SUPPLIED TEXT
## start

He asserted that proper enforcement of the markets is a “top priority” of his, though the CFTC budget request for next year asked for only three more enforcement staff to make 108 people — still about 23% shy of the 140 the division had in 2025.

The Digital Asset Market Clarity Act that the Senate continues to work on would elevate the CFTC into a central role over non-securities crypto trading, which would include transactions in leading assets such as bitcoin and Ethereum’s ether (ETH). The agency is also claiming a dominant legal jurisdiction over the prediction markets such as at leading firms Polymarket and Kalshi, which are rocketing from levels measured in the millions of dollars a year ago to multiple billions now.

Selig’s Democratic predecessor, former Chairman Rostin Behnam, had routinely argued that the agency would need more people to oversee crypto and didn’t have the resources to police the world as prediction markets spread in depth and in a virtually unlimited breadth of contract topics. During Selig’s brief tenure, the prediction markets have erupted in accusations of insider trading, a few of which have been addressed by the firms themselves. But the markets have drawn heavy scrutiny on certain trades around U.S. military actions and government statements that suggest small numbers of anonymous traders made significant money on correct bets, suggesting the potential for insider trading from people with government insight.

The chairman acknowledged “numerous investigations ongoing” in prediction markets, though he wouldn’t quantify a number or discuss their focus. He said the regulated platforms are the first line of defense against insider trading, fraud and market manipulation in the hundreds of new markets (binary event questions) that emerge every day on the platforms, while the CFTC itself is a second line of defense.

“We regularly reject contracts,” Selig noted. “We’re actively reviewing what’s out there,” he said, adding that his agency has a “zero tolerance” policy for illicit market activity.

“Anyone who engages in that behavior will face the full force of the law,” he said.

## end

DATASET CONTENT
## start

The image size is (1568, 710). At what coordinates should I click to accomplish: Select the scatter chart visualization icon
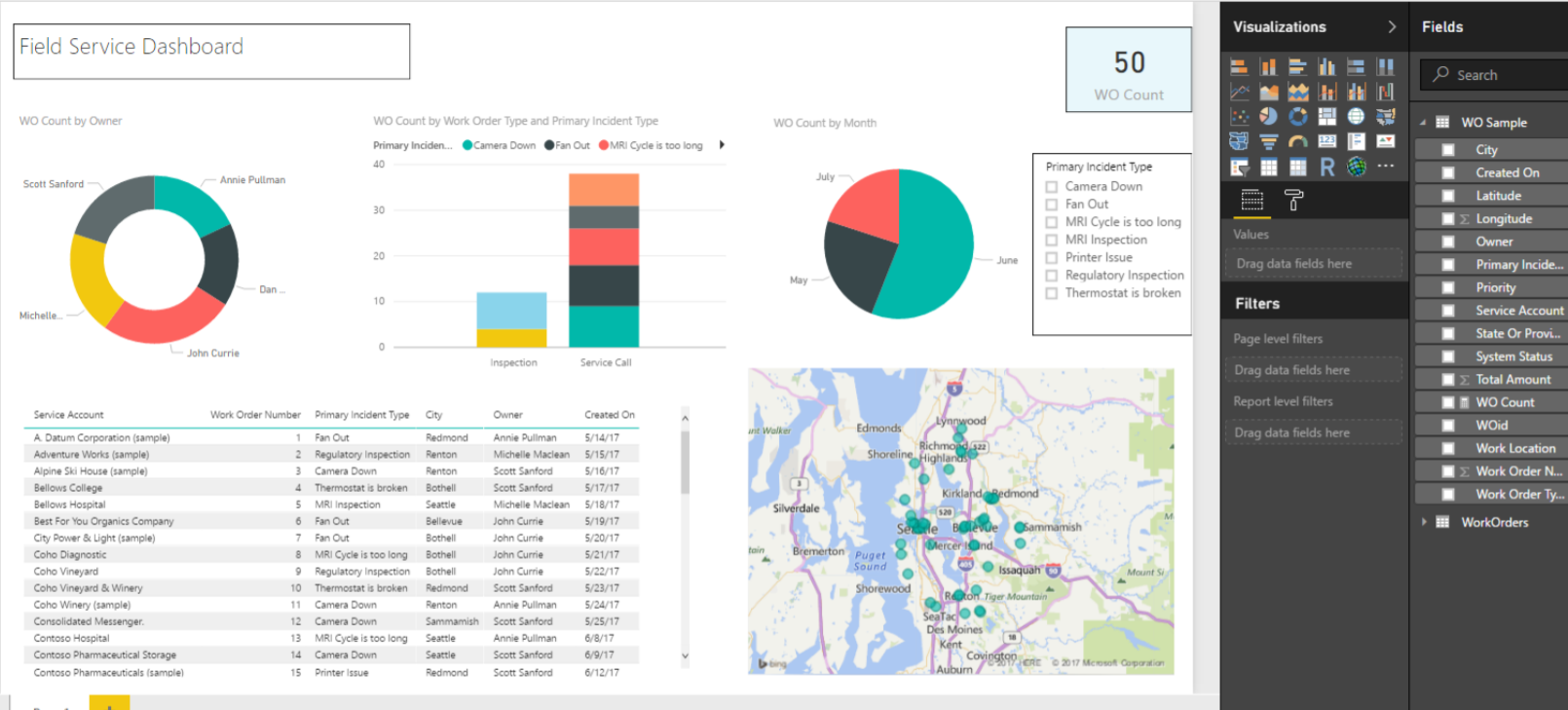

## end

REQUIRED TASKS
1 > Please reproduce the passage on CFTC enforcement and prediction markets, starting at "He asserted that" and ending at "had in 2025.".
2 > Pick up the passage on CFTC enforcement and prediction markets after its final sentence and keep writing.

ANSWERS PROVIDED
1 >
He asserted that proper enforcement of the markets is a “top priority” of his, though the CFTC budget request for next year asked for only three more enforcement staff to make 108 people — still about 23% shy of the 140 the division had in 2025.

2 >
But Representative Angie Craig, the committee’s top Democrat, argued that “the agency’s workforce is stretched too thin,” especially considering the agency’s role as the “primary regulator of two of the fastest growing and most volatile markets.”

“We must give the CFTC the staff, the funding and the clear statutory authority it needs to do its job,” Craig said.

The personnel declines at the regulator includes the commission itself, which is supposed to have five members under the law — including two commissioners from the minority party — but which has been left by the White House as a solitary posting of Selig. The chairman was questioned repeatedly about that during the Thursday oversight hearing, including whether he’d proceed with major rules as a one-person commission.

“We cannot for the sake of the American people slow down our rulemaking,” he said, suggesting he’ll move alone on new regulations. The CFTC is pursuing a preliminary rule process to set up guardrails for U.S. prediction markets, and Selig has also pushed policy initiatives in crypto.

Thompson said he and Craig will be sending a letter to the White House to “encourage them to promptly fill those commissioner positions” with CFTC nominees from both parties.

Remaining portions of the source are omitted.